- _本文抜粋_
_ _ _ _ _

体調が悪くなって、癌の手術以来定期健診を受けている総合病院に行った。
定期検診はいつも午後だったが、予約のない受診は午前中に受付をしなければならない。病院の駐車場に着いたのは、10時ちょっと過ぎ。病棟に近い駐車場は1台も空きがなく、警備員の指示に従い向かったのは、病棟から一番離れた駐車場。従来の駐車場では足りず増設された部分だが、ここも満車のようで、入り口には車が列をなしている。警備員が空きを確認しながら1台ずつ呼び込んでいるが、なかなか前に進まない。受付は11時までなので、間に合うだろうかと気があせる。
なんとか時間までに受付を済ませ、診察室に向かうと、広い廊下に人が溢れ、お祭りのようだ。指定された診察室の前で待っていると、看護師さんから血液と尿検査を指示された。出がけにトイレに行ってしまったので、血液検査を先に受けることにしたが、血液採取を行う部屋も人で溢れている。順番待ち用のイスは満席で、立ったまま待っている人も多い。午後であれば、血液採取のブースは3~4つ利用しているのが通常だが、今日はすべてのブースを使って患者を捌いている。子供連れもいれば若いカップルもいる。当然年寄りも多く、中には車椅子に乗って家族に押してもらっている人も1人や2人ではない。

_ _ _ _ _

- _資料一覧_
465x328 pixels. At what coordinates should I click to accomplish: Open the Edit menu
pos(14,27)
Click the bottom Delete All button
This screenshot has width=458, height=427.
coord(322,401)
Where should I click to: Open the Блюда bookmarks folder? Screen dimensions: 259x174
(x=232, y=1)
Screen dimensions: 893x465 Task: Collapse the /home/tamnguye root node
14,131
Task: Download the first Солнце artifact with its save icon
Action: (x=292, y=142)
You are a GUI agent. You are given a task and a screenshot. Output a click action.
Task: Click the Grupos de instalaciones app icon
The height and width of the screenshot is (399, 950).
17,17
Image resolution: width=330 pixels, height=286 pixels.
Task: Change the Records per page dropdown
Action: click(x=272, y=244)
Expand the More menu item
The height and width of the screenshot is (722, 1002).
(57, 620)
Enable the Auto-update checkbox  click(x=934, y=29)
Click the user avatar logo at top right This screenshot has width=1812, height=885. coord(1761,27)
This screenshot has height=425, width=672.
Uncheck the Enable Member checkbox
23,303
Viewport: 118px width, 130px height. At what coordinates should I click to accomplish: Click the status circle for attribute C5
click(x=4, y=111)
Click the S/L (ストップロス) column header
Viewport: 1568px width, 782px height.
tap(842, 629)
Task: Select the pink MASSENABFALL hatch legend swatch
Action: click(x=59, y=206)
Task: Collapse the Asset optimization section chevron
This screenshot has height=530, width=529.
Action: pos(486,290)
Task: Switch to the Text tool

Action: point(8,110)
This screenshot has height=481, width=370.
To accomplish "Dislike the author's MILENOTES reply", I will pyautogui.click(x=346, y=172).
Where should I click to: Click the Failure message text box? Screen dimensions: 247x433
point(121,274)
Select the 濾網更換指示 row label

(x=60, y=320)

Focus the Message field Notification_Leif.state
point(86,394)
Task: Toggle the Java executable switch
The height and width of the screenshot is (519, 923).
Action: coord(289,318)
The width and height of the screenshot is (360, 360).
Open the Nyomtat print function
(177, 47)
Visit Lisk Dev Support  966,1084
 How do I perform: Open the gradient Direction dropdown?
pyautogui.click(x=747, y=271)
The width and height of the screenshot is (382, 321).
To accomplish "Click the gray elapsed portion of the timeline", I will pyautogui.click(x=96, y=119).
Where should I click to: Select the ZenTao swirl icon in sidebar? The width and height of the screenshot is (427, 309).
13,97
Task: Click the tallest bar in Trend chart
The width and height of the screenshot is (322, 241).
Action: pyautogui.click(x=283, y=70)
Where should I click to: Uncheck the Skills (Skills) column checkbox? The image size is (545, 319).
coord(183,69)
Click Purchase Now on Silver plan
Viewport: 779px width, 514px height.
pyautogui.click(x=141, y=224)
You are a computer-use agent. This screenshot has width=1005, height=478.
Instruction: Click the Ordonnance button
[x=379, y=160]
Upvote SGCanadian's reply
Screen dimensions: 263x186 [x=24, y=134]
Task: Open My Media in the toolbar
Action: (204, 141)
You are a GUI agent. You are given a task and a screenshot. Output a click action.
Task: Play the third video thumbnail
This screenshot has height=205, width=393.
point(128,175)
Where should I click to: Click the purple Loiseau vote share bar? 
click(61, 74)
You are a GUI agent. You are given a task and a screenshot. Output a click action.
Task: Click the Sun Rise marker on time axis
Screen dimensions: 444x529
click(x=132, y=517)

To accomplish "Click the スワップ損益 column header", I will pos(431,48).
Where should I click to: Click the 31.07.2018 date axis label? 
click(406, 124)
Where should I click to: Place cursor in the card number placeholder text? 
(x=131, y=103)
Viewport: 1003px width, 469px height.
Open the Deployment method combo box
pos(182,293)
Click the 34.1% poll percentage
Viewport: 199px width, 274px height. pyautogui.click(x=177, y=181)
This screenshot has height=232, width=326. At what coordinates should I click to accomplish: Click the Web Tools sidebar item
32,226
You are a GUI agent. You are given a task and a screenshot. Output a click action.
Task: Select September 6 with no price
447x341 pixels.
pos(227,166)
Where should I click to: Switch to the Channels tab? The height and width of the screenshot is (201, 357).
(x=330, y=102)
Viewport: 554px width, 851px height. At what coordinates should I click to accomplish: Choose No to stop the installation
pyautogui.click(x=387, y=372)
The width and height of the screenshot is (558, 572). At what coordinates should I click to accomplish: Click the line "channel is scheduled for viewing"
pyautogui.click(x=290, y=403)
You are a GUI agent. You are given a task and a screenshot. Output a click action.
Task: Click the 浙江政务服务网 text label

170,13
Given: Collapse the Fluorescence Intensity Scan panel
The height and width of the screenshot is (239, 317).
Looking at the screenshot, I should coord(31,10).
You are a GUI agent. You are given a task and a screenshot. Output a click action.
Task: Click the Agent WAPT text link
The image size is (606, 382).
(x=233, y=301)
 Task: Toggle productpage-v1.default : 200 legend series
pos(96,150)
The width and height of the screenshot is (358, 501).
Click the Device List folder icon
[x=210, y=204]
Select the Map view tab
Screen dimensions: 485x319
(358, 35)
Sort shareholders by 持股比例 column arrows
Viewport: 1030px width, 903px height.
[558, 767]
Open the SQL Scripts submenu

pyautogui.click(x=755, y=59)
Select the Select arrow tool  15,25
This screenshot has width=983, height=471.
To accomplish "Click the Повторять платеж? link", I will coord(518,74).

_ _ _ _ _

- _課題 A_
本文のうち「なんとか時間までに受付を済ませ」で始まる段落を、主な事実を残して箇条書きに短くまとめてください。
- _課題 B_
本文によると、受付は何時までですか？
本文だけを手がかりに取り組んでください。

- _解答例 A_
- 受付を済ませて診察室へ向かうと、広い廊下は人であふれていた。
- 看護師から血液検査と尿検査を指示され、出がけにトイレに行っていたため血液検査を先に受けることにした。
- 採血の部屋も混雑し、順番待ちのイスは満席で、立って待つ人も多かった。
- 午後なら通常3〜4つのブースを使うが、この日はすべてのブースを使っていた。
- 子供連れや若いカップルのほか年寄りも多く、家族に車椅子を押してもらっている人も何人もいた。

- _解答例 B_
11時までです。